§ **What you will do**: Convert the lines below into a JSON list of strings, one string per line, omitting blank lines and leaving out the pictures.

§ **Recorded information**:
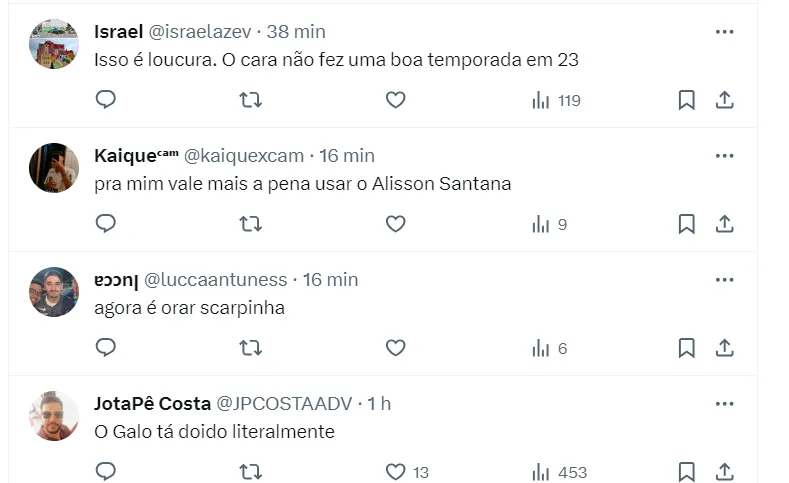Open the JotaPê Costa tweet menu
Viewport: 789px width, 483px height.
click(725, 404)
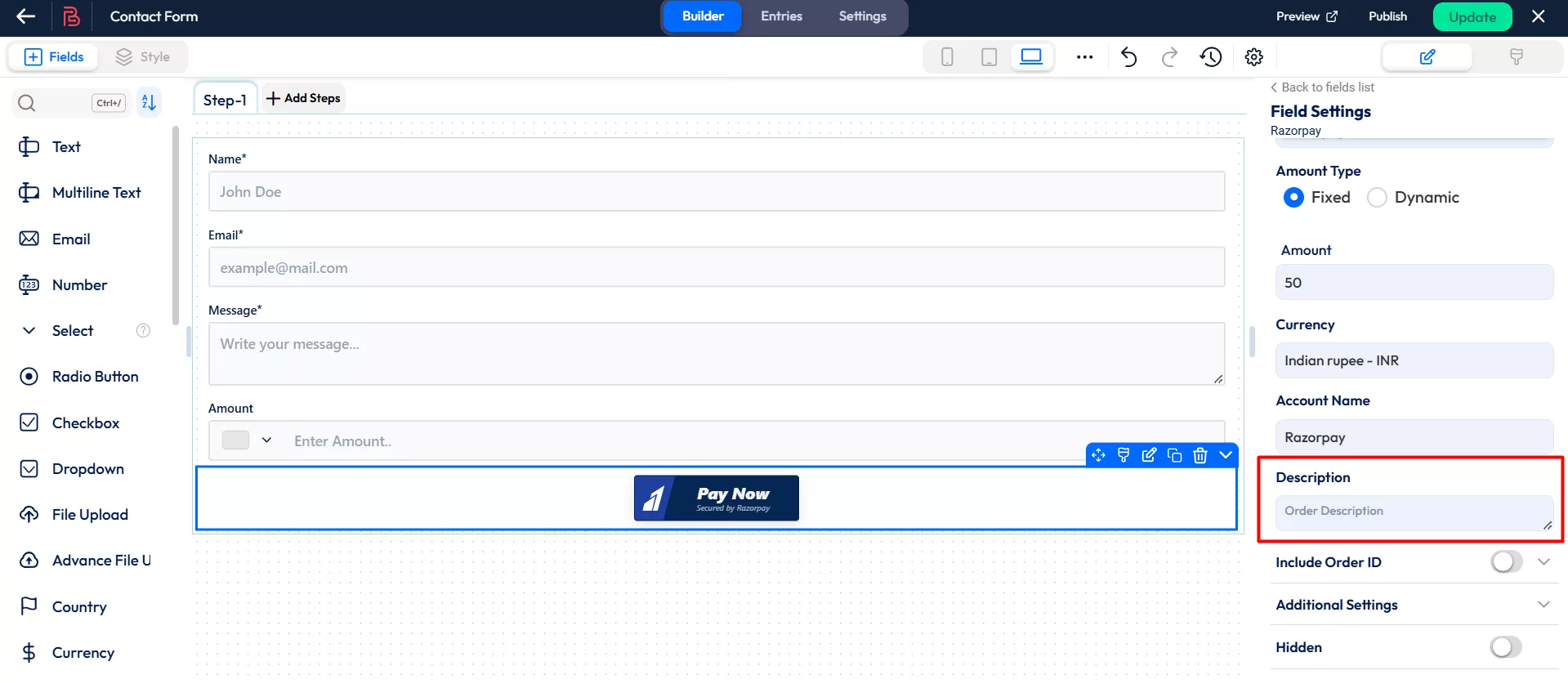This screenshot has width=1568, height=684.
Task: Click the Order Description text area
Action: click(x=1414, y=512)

§ **Solution**:
[
  "Open the JotaPê Costa tweet menu",
  "Viewport: 789px width, 483px height.",
  "click(725, 404)",
  "This screenshot has width=1568, height=684.",
  "Task: Click the Order Description text area",
  "Action: click(x=1414, y=512)"
]